The Convergence Of Events
By Allan Erickson August 31st, 2005
Recent events raise interesting questions surrounding God’s judgment either by direct intervention, or by simply removing his hand of protection. Some people blame God for disaster. Somebody must be responsible, or so we think. Someone must be blamed.
The environmentalists want to make political headway, blaming global warming for Katrina. The commercial interests want to blame the environmentalists for high gas prices, saying they’ve thwarted oil and gas development. The Jews blame the Arabs and Arabs blame Jews. One race blames another, the Right blames the Left, the Left blames the Right, the atheist blames the faithful and the faithful tend to blame the godless.
Anymore, thanks to global mass media, humanity seems preoccupied with an enormous blame game. Ironically, nobody appears willing to take responsibility. Perhaps we are all to blame?

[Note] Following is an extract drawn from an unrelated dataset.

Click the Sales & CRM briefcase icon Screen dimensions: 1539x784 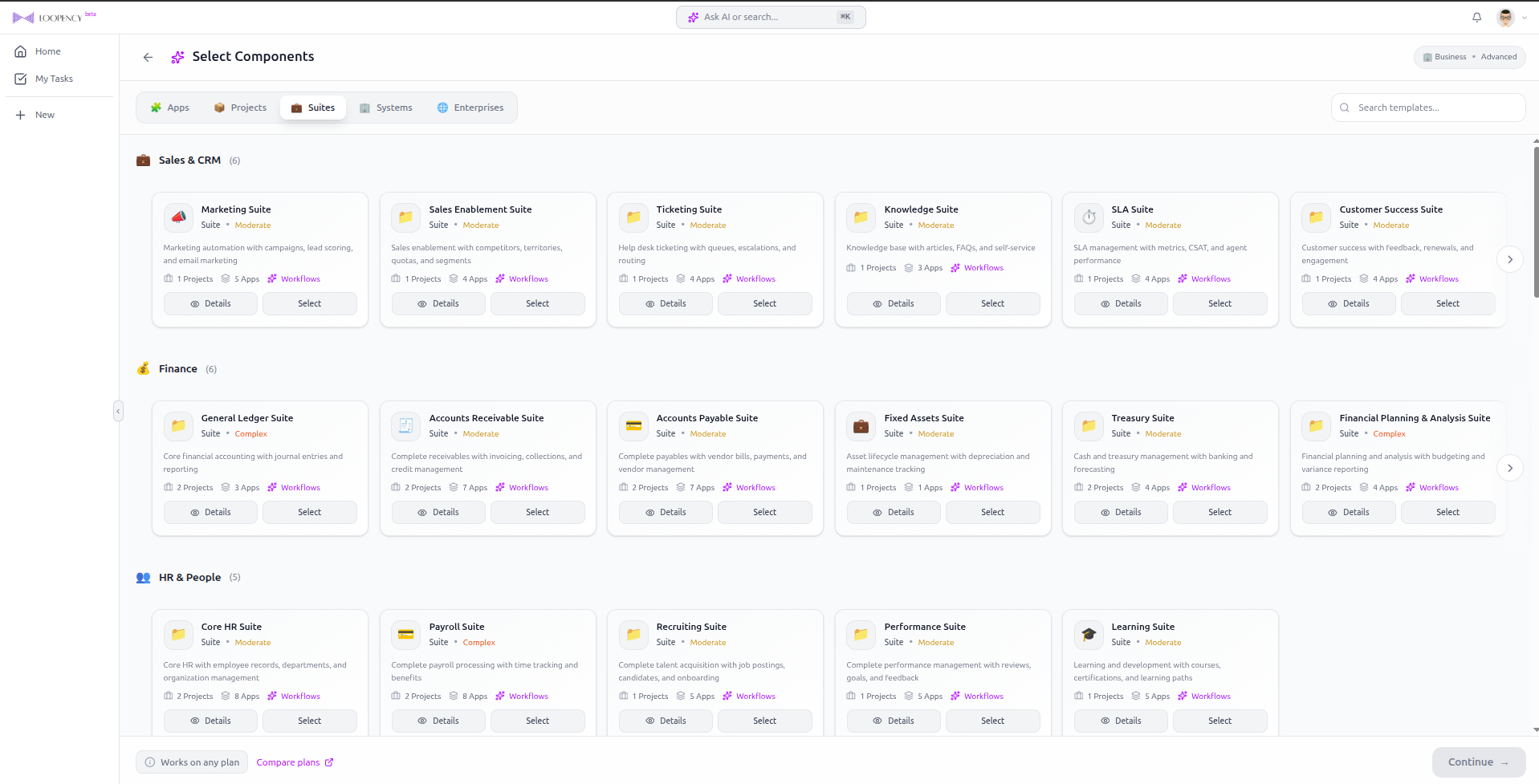(x=143, y=160)
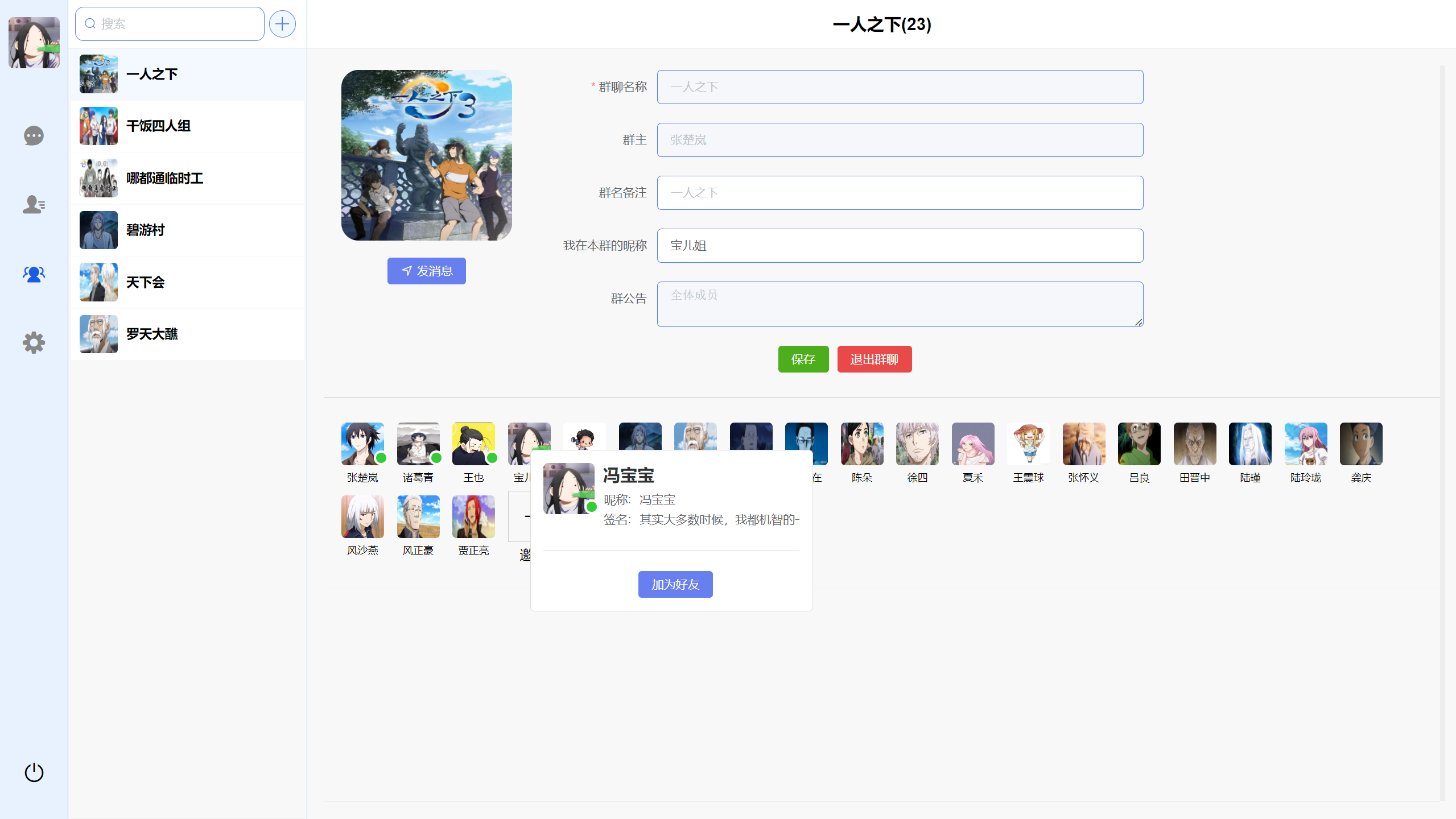Click the large group cover image

(426, 155)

In reading “The Light and the Glory” by Peter Marshall, I’m learning more about the Puritans and the Pilgrims who can rightly be credited with being used of the Lord to establish a Christian democracy on this continent. If I’m reading the accounts correctly, they didn’t blame the Church of England. They didn’t tend to blame the King or the Archbishop for their woes. Neither did they blame the Indians or the elements for the depravations they suffered in the early days of trying to establish colonies.
Rather, they were intensely focused on searching within to determine if they were in the center of God’s will, or not.
When disaster befell them, their first reaction was generally, “What did we do to provoke the Lord?” They saw the Lord in everything. When they enjoyed blessings, they gave him credit. When they experienced difficulties, they asked if God was disciplining them, or if it was simply an attack from the Enemy. In this they exhibited a childlike faith, simply depending upon our heavenly Daddy for provision and protection. They lived a solid and simple truth, that fallen people in a fallen world will have troubles without end, and even sanctified people must daily confront the flesh in order to please the Lord.
Living this way, they found peace with God, with each other, and with the Indians, and they prospered where so many others had failed.
Katrina may be God’s judgment on New Orleans for that city’s depravity. The pullout from Gaza may grieve the Lord because the forces of righteousness appear in retreat. I don’t know. These things are too big for me.
I do know when God’s people seek him in the morning, and genuinely try to please him throughout the day, we are blessed and protected and used as lights to attract the hurting and the hopeless.
We have great opportunities to stand with the Jews, to whom we owe everything, and we have enormous opportunities to witness to the world by the way we stand with those suffering in the Gulf States, just as we have stood with the tsunami victims and the victims of Saddam.
In the wake of Katrina we will see the love of the church poured out, and we will see God move in our weakness, illustrating to the spiritually sensitive that self-reliance is an illusion, but trust in God is the only firm foundation, a foundation able to withstand every tempest.